1. Define value
In a good roas program, define value before advancing. Document the hypothesis, responsible owner, input evidence, accepted output, deadline and stop condition so the decision can be reproduced.
The output of this good roas step should be understandable to a reviewer who did not create the campaign or page. That discipline reduces hidden assumptions and improves future iteration.
2. Define eligible spend
In a good roas program, define eligible spend before advancing. Document the hypothesis, responsible owner, input evidence, accepted output, deadline and stop condition so the decision can be reproduced.
The output of this good roas step should be understandable to a reviewer who did not create the campaign or page. That discipline reduces hidden assumptions and improves future iteration.
3. Align scope and currency
In a good roas program, align scope and currency before advancing. Document the hypothesis, responsible owner, input evidence, accepted output, deadline and stop condition so the decision can be reproduced.
The output of this good roas step should be understandable to a reviewer who did not create the campaign or page. That discipline reduces hidden assumptions and improves future iteration.
4. Choose attribution boundaries
In a good roas program, choose attribution boundaries before advancing. Document the hypothesis, responsible owner, input evidence, accepted output, deadline and stop condition so the decision can be reproduced.
The output of this good roas step should be understandable to a reviewer who did not create the campaign or page. That discipline reduces hidden assumptions and improves future iteration.
5. Account for margin and reversals
In a good roas program, account for margin and reversals before advancing. Document the hypothesis, responsible owner, input evidence, accepted output, deadline and stop condition so the decision can be reproduced.
The output of this good roas step should be understandable to a reviewer who did not create the campaign or page. That discipline reduces hidden assumptions and improves future iteration.
6. Set maturity rules
In a good roas program, set maturity rules before advancing. Document the hypothesis, responsible owner, input evidence, accepted output, deadline and stop condition so the decision can be reproduced.
The output of this good roas step should be understandable to a reviewer who did not create the campaign or page. That discipline reduces hidden assumptions and improves future iteration.
7. Calculate the baseline
In a good roas program, calculate the baseline before advancing. Document the hypothesis, responsible owner, input evidence, accepted output, deadline and stop condition so the decision can be reproduced.

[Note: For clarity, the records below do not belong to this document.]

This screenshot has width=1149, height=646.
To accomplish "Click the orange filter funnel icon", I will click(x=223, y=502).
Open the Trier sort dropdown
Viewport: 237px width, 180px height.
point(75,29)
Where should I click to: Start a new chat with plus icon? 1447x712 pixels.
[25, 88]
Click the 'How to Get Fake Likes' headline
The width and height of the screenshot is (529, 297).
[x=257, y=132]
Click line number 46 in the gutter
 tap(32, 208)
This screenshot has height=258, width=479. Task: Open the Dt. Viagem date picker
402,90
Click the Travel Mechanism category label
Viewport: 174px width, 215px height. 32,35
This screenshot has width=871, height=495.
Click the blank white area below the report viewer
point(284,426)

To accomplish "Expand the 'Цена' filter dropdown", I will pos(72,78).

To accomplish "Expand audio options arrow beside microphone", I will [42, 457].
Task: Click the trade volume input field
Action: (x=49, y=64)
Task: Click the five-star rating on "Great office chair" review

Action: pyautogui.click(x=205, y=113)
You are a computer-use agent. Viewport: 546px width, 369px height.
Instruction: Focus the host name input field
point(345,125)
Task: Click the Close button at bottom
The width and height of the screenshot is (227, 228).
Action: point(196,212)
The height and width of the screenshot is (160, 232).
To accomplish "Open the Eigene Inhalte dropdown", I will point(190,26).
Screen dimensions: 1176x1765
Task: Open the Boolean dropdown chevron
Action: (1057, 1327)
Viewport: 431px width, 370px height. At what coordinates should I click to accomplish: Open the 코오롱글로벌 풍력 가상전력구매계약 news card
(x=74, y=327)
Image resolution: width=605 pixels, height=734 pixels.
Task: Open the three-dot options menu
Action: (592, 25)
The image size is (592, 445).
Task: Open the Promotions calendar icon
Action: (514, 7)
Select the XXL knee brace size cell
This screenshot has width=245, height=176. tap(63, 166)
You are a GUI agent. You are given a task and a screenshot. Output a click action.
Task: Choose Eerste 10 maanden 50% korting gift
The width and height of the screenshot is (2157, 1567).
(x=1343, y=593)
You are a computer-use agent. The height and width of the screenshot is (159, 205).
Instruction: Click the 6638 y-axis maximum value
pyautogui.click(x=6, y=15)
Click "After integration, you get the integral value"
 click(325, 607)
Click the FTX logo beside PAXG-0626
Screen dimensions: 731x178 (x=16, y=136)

The output of this good roas step should be understandable to a reviewer who did not create the campaign or page. That discipline reduces hidden assumptions and improves future iteration.
8. Model scenarios
In a good roas program, model scenarios before advancing. Document the hypothesis, responsible owner, input evidence, accepted output, deadline and stop condition so the decision can be reproduced.
The output of this good roas step should be understandable to a reviewer who did not create the campaign or page. That discipline reduces hidden assumptions and improves future iteration.
9. Compare marginal return
In a good roas program, compare marginal return before advancing. Document the hypothesis, responsible owner, input evidence, accepted output, deadline and stop condition so the decision can be reproduced.
The output of this good roas step should be understandable to a reviewer who did not create the campaign or page. That discipline reduces hidden assumptions and improves future iteration.
10. Scale or stop
In a good roas program, scale or stop before advancing. Document the hypothesis, responsible owner, input evidence, accepted output, deadline and stop condition so the decision can be reproduced.
The output of this good roas step should be understandable to a reviewer who did not create the campaign or page. That discipline reduces hidden assumptions and improves future iteration.